◆ Exercise objective:
Convert the items, from the first line up to and including the line containing "click(x=388, y=402)", into a JSON list of strings with one string per line, omitting any blank lines.

··· Source data

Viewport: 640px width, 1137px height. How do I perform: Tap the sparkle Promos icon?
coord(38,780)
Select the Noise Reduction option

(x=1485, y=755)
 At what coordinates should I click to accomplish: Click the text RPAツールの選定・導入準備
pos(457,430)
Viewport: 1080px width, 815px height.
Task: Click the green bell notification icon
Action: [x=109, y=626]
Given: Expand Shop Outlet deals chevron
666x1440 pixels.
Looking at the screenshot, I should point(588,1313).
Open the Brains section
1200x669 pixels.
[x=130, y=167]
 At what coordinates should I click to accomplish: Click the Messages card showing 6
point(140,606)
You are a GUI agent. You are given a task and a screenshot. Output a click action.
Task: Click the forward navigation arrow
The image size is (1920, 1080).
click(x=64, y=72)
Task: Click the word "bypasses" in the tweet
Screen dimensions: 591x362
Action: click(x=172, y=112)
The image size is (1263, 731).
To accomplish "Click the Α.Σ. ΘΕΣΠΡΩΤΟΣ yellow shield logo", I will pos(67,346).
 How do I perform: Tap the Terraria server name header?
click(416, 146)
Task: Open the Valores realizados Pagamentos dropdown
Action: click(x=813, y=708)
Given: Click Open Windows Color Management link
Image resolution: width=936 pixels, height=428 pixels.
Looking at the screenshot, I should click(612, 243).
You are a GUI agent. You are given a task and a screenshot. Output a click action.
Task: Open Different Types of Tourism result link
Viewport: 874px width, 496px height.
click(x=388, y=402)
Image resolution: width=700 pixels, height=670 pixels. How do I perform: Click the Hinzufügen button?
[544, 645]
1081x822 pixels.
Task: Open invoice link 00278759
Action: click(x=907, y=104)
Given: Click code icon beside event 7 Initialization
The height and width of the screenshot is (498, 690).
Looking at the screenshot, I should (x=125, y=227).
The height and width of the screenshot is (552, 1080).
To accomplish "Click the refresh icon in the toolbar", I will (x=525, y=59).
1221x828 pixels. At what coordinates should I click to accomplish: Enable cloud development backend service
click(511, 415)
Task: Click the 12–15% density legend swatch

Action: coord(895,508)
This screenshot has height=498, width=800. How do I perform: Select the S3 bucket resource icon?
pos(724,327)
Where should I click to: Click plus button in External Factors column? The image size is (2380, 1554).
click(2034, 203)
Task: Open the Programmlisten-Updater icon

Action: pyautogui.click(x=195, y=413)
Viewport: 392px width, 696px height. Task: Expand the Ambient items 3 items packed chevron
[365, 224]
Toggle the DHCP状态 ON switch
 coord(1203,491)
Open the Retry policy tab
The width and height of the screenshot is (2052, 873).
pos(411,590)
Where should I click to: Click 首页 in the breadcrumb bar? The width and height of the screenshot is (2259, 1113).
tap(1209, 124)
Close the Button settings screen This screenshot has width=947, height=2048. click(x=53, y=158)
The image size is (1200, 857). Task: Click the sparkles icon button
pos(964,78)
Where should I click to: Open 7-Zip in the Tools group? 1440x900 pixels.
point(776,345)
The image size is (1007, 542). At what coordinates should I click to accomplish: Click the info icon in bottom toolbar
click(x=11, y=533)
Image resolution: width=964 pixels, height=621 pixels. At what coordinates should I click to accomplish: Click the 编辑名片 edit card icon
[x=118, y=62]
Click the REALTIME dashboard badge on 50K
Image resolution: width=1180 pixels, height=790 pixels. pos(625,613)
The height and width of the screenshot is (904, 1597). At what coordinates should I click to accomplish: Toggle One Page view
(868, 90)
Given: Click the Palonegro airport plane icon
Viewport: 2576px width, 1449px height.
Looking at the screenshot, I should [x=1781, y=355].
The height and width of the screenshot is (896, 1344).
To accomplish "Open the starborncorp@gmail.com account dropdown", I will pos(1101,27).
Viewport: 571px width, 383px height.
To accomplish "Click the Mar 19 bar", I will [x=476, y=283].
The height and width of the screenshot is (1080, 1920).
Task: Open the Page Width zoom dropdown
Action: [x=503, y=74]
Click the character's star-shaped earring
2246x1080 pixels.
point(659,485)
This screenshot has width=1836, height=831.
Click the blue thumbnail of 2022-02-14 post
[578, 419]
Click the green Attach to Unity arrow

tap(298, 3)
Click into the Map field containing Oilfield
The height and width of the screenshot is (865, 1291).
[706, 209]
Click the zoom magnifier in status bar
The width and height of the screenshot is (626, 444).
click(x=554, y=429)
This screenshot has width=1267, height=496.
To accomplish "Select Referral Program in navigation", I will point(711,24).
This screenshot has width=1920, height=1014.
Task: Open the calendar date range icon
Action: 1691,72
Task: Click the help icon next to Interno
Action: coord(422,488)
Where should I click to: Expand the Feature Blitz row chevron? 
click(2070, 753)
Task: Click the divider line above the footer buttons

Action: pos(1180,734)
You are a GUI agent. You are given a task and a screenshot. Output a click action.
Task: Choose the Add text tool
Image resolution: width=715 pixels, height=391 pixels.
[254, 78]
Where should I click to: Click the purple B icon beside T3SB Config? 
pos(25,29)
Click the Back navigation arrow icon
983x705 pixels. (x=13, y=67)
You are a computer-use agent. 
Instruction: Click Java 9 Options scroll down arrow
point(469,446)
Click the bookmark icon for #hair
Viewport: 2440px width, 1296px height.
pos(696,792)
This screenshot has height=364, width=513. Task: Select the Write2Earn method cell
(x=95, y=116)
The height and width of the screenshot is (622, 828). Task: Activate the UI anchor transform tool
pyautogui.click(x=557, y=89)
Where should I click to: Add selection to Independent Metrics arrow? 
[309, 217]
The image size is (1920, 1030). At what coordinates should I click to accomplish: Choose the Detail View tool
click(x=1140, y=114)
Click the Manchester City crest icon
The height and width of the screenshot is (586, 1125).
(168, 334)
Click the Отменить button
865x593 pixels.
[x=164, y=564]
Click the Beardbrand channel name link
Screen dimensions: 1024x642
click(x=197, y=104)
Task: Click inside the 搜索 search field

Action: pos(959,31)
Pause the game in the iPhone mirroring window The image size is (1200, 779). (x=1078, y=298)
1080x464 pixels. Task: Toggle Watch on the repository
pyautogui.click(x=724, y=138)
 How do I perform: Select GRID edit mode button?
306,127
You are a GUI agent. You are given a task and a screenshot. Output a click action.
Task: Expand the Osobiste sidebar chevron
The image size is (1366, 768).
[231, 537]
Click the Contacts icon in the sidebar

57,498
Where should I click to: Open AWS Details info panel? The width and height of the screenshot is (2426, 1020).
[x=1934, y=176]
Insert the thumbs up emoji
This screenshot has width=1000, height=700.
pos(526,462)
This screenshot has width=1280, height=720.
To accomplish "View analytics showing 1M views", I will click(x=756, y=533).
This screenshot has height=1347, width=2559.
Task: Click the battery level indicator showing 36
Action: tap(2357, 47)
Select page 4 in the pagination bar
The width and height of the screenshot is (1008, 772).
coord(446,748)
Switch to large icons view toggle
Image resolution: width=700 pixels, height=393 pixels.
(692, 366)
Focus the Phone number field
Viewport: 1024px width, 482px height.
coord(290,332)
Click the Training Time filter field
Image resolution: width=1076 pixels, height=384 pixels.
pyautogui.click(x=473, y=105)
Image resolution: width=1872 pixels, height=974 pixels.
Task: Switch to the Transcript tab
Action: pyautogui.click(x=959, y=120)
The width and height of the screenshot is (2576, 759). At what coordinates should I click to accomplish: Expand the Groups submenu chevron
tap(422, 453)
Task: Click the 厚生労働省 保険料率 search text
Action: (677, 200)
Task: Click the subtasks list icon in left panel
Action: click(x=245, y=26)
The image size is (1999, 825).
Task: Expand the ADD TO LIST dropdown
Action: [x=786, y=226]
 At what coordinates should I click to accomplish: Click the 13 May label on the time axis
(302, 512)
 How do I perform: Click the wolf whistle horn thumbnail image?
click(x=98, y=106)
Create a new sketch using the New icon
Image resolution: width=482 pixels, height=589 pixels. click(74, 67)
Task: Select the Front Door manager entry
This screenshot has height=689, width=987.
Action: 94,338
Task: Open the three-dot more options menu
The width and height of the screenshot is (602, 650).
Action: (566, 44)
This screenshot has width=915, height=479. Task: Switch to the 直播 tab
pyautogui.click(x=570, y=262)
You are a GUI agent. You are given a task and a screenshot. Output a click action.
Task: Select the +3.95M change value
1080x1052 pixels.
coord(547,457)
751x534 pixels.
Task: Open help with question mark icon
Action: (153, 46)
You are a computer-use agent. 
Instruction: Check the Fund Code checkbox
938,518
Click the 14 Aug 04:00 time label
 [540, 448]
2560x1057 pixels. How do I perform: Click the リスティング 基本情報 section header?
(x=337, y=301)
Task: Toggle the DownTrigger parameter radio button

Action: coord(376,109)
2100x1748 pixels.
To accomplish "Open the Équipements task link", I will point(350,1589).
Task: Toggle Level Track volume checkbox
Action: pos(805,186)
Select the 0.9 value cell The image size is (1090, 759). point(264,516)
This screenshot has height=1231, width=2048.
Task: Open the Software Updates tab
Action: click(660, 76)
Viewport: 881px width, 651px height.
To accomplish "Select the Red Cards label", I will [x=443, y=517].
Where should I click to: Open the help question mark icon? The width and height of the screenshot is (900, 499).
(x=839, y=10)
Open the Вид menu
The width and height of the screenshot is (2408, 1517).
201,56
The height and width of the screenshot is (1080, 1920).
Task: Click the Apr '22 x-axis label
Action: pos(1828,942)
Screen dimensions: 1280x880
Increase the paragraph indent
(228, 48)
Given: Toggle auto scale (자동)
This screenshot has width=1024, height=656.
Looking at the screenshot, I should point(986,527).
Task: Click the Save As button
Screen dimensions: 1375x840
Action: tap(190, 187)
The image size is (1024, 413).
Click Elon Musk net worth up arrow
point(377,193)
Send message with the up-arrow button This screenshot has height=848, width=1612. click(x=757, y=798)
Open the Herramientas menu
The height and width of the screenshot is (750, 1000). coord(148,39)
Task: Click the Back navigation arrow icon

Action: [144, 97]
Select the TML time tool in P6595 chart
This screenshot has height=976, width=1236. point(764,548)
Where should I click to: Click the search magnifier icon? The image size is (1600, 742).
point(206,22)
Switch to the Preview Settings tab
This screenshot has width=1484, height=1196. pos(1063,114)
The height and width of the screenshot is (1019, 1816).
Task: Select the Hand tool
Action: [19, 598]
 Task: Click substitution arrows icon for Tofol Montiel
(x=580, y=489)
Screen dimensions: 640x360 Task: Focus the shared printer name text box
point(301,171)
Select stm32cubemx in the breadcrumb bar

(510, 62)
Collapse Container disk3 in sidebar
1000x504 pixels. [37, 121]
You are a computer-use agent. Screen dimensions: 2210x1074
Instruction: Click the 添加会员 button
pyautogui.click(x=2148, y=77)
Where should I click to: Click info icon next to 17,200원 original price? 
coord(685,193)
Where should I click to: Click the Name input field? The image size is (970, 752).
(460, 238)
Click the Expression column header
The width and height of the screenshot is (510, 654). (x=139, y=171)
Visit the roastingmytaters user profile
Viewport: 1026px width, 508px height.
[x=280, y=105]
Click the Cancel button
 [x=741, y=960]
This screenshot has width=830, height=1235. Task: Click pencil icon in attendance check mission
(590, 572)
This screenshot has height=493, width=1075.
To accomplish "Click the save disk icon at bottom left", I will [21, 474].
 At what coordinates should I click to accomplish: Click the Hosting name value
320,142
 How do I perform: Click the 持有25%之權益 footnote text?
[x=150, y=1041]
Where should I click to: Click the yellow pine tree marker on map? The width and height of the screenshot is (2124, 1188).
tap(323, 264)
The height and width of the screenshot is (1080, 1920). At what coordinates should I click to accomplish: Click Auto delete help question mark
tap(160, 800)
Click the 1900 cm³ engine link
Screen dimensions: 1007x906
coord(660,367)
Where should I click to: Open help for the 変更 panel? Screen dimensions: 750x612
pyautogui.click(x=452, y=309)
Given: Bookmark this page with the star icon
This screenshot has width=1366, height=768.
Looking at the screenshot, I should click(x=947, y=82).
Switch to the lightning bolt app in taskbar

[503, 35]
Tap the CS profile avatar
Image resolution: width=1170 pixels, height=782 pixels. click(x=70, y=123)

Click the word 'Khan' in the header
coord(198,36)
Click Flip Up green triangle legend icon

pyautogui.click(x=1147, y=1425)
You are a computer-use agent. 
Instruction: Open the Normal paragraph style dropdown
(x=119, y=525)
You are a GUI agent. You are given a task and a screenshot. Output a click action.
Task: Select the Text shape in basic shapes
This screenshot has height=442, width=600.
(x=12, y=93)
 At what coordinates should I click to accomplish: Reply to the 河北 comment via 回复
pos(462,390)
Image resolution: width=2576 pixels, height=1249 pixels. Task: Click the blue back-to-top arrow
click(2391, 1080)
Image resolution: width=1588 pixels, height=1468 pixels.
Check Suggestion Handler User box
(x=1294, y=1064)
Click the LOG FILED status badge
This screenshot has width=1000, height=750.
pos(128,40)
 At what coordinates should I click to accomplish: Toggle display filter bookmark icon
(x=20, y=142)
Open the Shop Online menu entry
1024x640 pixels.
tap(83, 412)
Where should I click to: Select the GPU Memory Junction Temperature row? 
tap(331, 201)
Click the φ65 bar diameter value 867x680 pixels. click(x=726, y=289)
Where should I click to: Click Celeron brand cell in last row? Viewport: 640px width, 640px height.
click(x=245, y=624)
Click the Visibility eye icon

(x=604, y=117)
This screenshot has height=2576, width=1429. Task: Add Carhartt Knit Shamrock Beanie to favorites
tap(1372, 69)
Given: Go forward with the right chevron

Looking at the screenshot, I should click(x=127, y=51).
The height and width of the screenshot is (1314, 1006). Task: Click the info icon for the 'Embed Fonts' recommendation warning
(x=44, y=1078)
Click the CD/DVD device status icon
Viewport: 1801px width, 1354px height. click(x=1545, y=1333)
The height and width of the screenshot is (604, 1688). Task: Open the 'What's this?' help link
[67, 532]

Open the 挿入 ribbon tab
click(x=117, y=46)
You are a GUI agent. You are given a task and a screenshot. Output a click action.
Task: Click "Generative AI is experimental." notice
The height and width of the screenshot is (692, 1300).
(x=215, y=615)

······

◆ Written response:
[
  "Viewport: 640px width, 1137px height. How do I perform: Tap the sparkle Promos icon?",
  "coord(38,780)",
  "Select the Noise Reduction option",
  "(x=1485, y=755)",
  " At what coordinates should I click to accomplish: Click the text RPAツールの選定・導入準備",
  "pos(457,430)",
  "Viewport: 1080px width, 815px height.",
  "Task: Click the green bell notification icon",
  "Action: [x=109, y=626]",
  "Given: Expand Shop Outlet deals chevron",
  "666x1440 pixels.",
  "Looking at the screenshot, I should point(588,1313).",
  "Open the Brains section",
  "1200x669 pixels.",
  "[x=130, y=167]",
  " At what coordinates should I click to accomplish: Click the Messages card showing 6",
  "point(140,606)",
  "You are a GUI agent. You are given a task and a screenshot. Output a click action.",
  "Task: Click the forward navigation arrow",
  "The image size is (1920, 1080).",
  "click(x=64, y=72)",
  "Task: Click the word \"bypasses\" in the tweet",
  "Screen dimensions: 591x362",
  "Action: click(x=172, y=112)",
  "The image size is (1263, 731).",
  "To accomplish \"Click the Α.Σ. ΘΕΣΠΡΩΤΟΣ yellow shield logo\", I will pos(67,346).",
  " How do I perform: Tap the Terraria server name header?",
  "click(416, 146)",
  "Task: Open the Valores realizados Pagamentos dropdown",
  "Action: click(x=813, y=708)",
  "Given: Click Open Windows Color Management link",
  "Image resolution: width=936 pixels, height=428 pixels.",
  "Looking at the screenshot, I should click(612, 243).",
  "You are a GUI agent. You are given a task and a screenshot. Output a click action.",
  "Task: Open Different Types of Tourism result link",
  "Viewport: 874px width, 496px height.",
  "click(x=388, y=402)"
]